Spooky petals and fierce spikes: purple coneflower (Echinacea purpurea) Curtis Prairie, Madison, Wisconsin

So I decided to do a Halloween post celebrating the slightly ominous in flowers. As I went through my collection, I was amazed at how many I found to fit this theme, whether it was a shape, or the play of the light, or the possession of spines, or the dark lure of fading petals, or simply Halloween’s emblematic color. I have photos to celebrate Halloween for years. For this one, something fairly typical of me happened — I was attracted to all the orange flowers.

Asked to choose my favorite color I would find something on the lavender/purple spectrum.  I keep my environments relatively neutral. I like the soft browns and greens of earth tones. Neither pure red nor pure yellow is at all becoming to me. But I’m drawn to orange, both in flowers and clothes. One of my most vivid childhood color memories is of a bright orange dress, pleated from the shoulders to the hem, that I wore in second grade. Another is of a coat, the color of the cactus below, that my mother bought me for Easter one year.

Orange flowers-Gander's cholla (Cholla cylindropuntia ganderi) taken in the Anza Borrego Desert in southern California by Betsey Crawford

Sharp spines and scary buds: Gander’s cholla (Cholla cylindropuntia ganderi) in the Anza Borrego Desert in southern California

It’s not a common color for flowers, particularly in the wild. On Mike Haddock’s wonderful Kansas wildflowers site, he includes 10 orange flowers in a section with pink and red flowers. Yellow flowers get their own section to accommodate 192 different flowers. Blues and purples are a close second at 186. Whites dwarf them all at 312. They are even more rare in the desert. There is a wider variety of orange flowers for gardeners and florists, because growers and propagators aren’t depending on native plants alone. They find plants all over the globe, and encourage the colors they want by creating cultivars of likely prospects.

Our color readers are cone shaped neurons embedded in our retina, six million in each eye. Almost two-thirds of them preferentially read the longer wavelengths of the warm colors — red, orange, yellow — and are able to distinguish more color variation in those tones than in blue or purple ones, which are transmitted by only 2% of our cones. The remaining third are dedicated to green wavelengths. From those ranges come all the color variations we are sensitive to.

Orange flowers-Purple coneflower (Echinacea purpurea) taken in Sandpoint, Idaho by Betsey Crawford

Skeletal petals: purple coneflower (Echinacea purpurea) Sandpoint, Idaho. The bright colors in the background are orange leaves on the ground.

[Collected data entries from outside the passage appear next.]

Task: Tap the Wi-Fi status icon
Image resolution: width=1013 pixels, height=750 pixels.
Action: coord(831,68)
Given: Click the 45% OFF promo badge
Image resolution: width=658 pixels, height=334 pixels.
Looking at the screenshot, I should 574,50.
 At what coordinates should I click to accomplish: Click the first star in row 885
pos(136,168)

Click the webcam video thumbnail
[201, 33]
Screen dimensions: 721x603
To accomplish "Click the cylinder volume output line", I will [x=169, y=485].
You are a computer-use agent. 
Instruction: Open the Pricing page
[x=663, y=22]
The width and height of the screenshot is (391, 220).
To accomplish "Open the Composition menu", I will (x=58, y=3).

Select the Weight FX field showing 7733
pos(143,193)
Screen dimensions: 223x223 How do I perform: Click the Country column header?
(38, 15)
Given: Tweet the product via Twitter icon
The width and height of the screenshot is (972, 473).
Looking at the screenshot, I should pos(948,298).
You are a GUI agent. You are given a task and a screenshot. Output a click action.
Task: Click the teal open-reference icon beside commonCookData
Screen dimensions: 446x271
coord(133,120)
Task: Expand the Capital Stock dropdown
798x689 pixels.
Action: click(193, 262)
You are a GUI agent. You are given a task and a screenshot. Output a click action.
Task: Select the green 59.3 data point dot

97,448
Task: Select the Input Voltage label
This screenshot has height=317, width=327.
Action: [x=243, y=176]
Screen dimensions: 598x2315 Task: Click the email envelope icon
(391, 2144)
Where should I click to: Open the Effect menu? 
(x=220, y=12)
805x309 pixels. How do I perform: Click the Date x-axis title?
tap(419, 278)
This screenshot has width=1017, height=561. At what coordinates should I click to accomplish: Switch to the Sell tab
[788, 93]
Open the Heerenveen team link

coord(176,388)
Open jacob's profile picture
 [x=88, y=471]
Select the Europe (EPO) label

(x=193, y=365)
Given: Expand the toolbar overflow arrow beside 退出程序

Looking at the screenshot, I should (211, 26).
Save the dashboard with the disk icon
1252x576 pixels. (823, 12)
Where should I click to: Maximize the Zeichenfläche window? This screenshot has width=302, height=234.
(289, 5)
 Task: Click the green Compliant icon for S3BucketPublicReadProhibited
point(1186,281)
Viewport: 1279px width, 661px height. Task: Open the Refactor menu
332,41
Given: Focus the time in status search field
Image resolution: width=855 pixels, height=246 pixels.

The carotenes in orange flowers — the same chemicals that make orange fruits and vegetables so good for us — selectively absorb and reflect light waves of specific lengths. The reflected ones enter our pupils, excite the cones that are receptive to that length, and our brain tells us that we are looking at orange. Like the proverbial tree falling alone in the forest, creating sound waves no one hears, without brains to interpret the messages brought by these wavelengths, there would be no color. The flower would still have carotenes, the light from the sun would still both be absorbed and bounce off it, cones would even get stimulated. But they only telegraph their excitement. The brain — ours, a hummingbird’s, a butterfly’s — translates the result.

Orange flowers-Orange globe mallow (Sidalcea malviflora) taken at Newspaper Rock in southeastern Utah by Betsey Crawford

Lit from within: orange globe mallow (Sidalcea malviflora) at Newspaper Rock in southeastern Utah. Malviflora sounds a bit ominous, but it only means it has mallow-like flowers.

Human enjoyment of its color isn’t a flower’s first priority. Their gorgeous hues are designed to lure pollinators, and did so for eons before we showed up. Hummingbirds see in the near-ultraviolet spectrum, which makes reds, oranges and bright pinks pop out for them. Our biblical heritage, where the earth was presented to us to use and enjoy, makes it hard to accept that these beautiful colors aren’t designed for our pleasure. Where does our delight fit in? The joy of the little girl twirling in her bright orange pleats, the joy of the woman sitting among cups of orange light? It’s hard to think of ourselves as bystanders of all this splendor, able to enjoy it, but having no reciprocity. Do flowers know they’re loved? Have they, in fact, enslaved us by their beauty, ensuring millions of us will spend hours each day growing more and more flowers? What a great plan!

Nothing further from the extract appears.